■ **PROBLEM**:
Put the lines from the start of the entries through the line that contains "pyautogui.click(x=319, y=194)", both included, into a numbered list. Skip blank lines and leave the pictures out.

■ **LISTED RECORDS**:
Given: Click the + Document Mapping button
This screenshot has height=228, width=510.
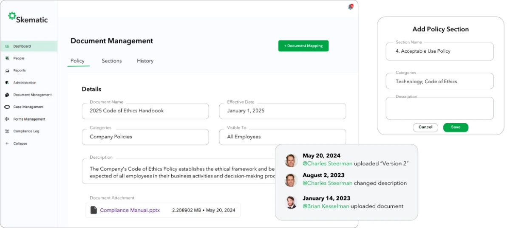Looking at the screenshot, I should click(x=303, y=46).
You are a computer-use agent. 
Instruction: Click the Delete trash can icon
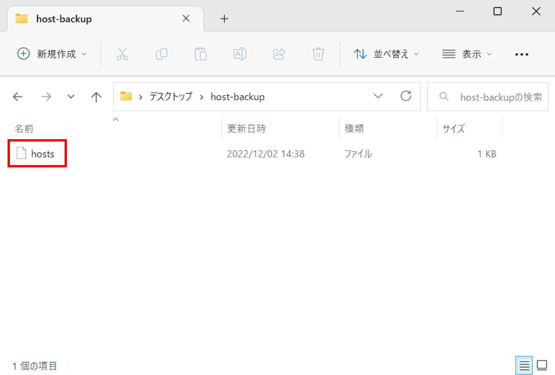click(x=318, y=54)
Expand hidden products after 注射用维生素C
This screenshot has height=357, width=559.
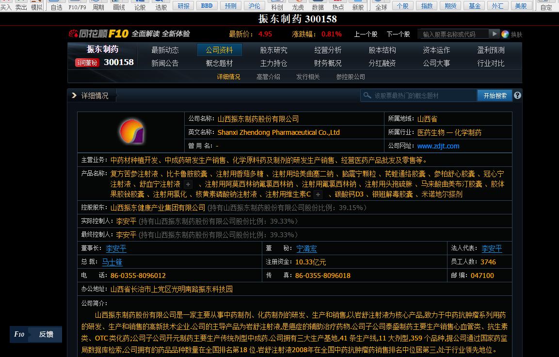pyautogui.click(x=319, y=194)
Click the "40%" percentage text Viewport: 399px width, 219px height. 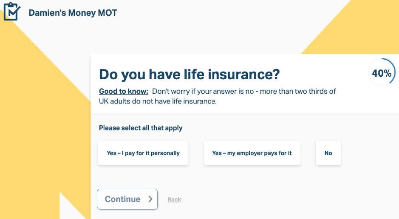coord(382,73)
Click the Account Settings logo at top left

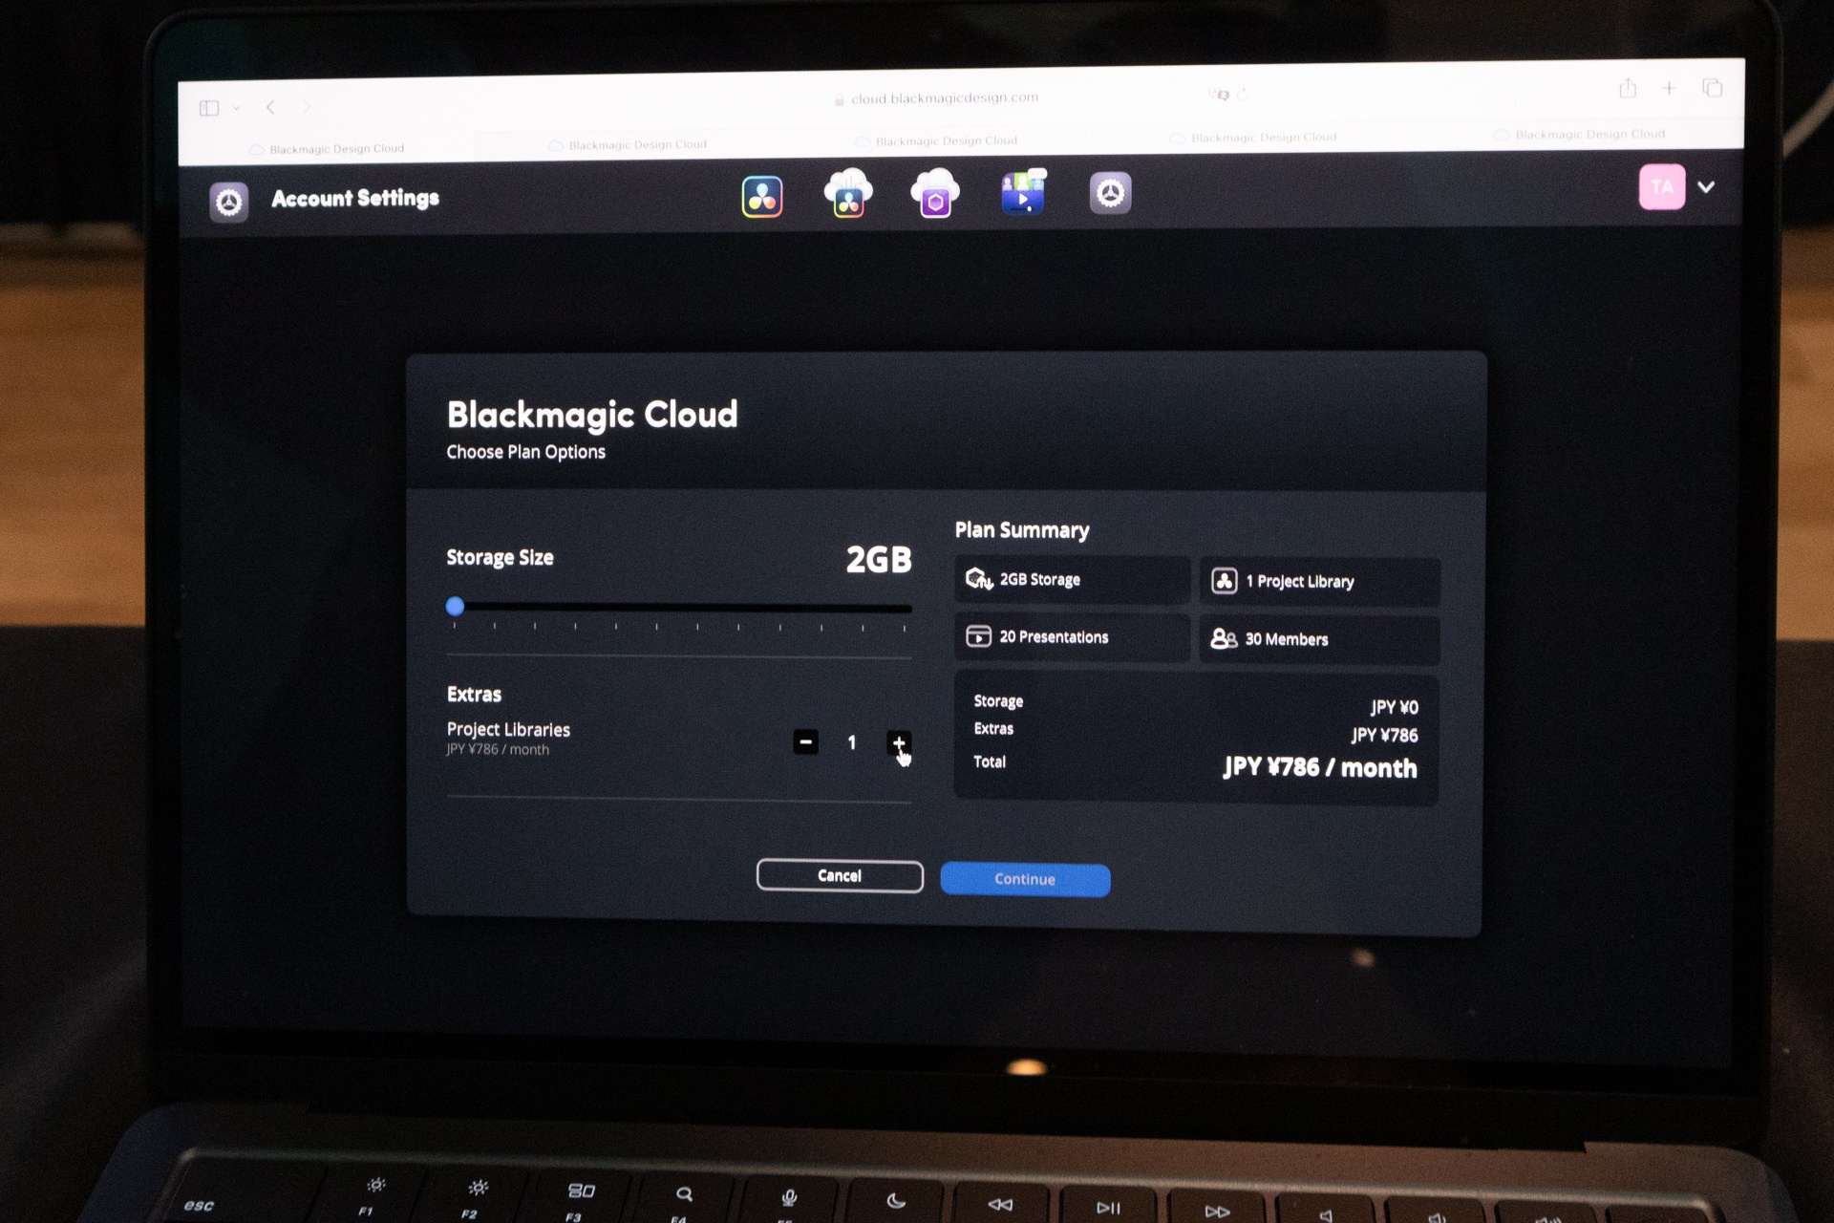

■ **RESPONSE TO THE TASK**:
1. Given: Click the + Document Mapping button
2. This screenshot has height=228, width=510.
3. Looking at the screenshot, I should click(x=303, y=46).
4. You are a computer-use agent. 
5. Instruction: Click the Delete trash can icon
6. click(x=318, y=54)
7. Expand hidden products after 注射用维生素C
8. This screenshot has height=357, width=559.
9. pyautogui.click(x=319, y=194)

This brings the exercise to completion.